Hasta la Luna de Miel, como suele suceder, todo fue viento en popa. Comencé a descubrir que Ana no era la persona que imaginaba poco después. Eran detalles, mínimos y sin importancia al principio. Pero los detalles, como cualquier cosa, tienen la capacidad de acumularse. La Ana espontánea, vital, optimista, se desvaneció. Un fragmento de esa mujer que había conseguido enamorarme desaparecía cada noche, como devorado por la luna. Las discusiones siempre habían estado presentes: una pala que había ido cavando en nuestros cuerpos, desgastándolos, pero siempre de forma superficial.
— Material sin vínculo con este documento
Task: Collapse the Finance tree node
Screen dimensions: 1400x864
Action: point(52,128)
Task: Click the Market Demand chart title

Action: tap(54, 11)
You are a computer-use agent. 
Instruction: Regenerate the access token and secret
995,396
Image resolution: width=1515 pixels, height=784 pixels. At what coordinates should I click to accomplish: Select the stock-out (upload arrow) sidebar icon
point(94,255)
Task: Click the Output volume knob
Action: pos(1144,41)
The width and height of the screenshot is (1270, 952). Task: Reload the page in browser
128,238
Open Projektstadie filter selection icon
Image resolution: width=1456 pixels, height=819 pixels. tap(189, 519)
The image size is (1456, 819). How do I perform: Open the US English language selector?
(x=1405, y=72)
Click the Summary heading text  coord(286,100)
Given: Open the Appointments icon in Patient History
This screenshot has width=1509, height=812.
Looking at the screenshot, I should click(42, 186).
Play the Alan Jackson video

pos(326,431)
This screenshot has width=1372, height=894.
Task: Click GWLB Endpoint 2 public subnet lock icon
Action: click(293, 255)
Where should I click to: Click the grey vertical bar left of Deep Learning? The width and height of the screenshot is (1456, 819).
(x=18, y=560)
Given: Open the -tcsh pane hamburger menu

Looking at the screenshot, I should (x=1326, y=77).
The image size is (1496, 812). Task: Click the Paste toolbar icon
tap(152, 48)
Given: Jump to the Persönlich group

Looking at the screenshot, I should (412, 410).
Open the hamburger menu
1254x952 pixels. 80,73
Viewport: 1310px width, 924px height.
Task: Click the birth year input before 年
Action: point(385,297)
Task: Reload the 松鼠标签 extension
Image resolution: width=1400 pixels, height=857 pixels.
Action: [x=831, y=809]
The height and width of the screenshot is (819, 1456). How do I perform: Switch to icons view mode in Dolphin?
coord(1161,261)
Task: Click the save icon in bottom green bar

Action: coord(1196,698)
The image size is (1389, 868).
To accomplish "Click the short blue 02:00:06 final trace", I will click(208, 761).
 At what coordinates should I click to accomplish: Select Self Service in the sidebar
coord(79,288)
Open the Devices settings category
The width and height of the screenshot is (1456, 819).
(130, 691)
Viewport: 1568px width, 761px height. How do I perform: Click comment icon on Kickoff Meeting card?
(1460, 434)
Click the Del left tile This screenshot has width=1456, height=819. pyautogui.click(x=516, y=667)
Tras la boda, poco a poco, esa pala fue abriendo hoyos cada vez más profundos, hasta llegar al alma.

Después llegaron los niños, dos niños, Kevin y Brian. Los nombres fueron idea de su madre y lograron aflojar la cuerda que era nuestra relación. Quizás porque nos volcamos en ellos, ignorando nuestras diferencias. Pero tengo recuerdos de buenos momentos en aquella época. No sólo a su lado: también junto a Ana. Seguía sin ser aquella mujer que me había cautivado, pero sentía que al menos podía convivir con ella. Todo era un infierno enterrado, simplemente. Y cuando empezamos de nuevo a escarbar, las llamas nos abrasaron. Cuando me di cuenta de que odiaba a Ana, de que era imposible que un día hubiese podido amarla, era muy tarde. Me habría separado a ciegas de ella para no volver a verla jamás, pero teníamos dos hijos: Kevin y Brian eran como dos nudos que mantendrían enlazados los hilos de nuestras vidas. Para siempre.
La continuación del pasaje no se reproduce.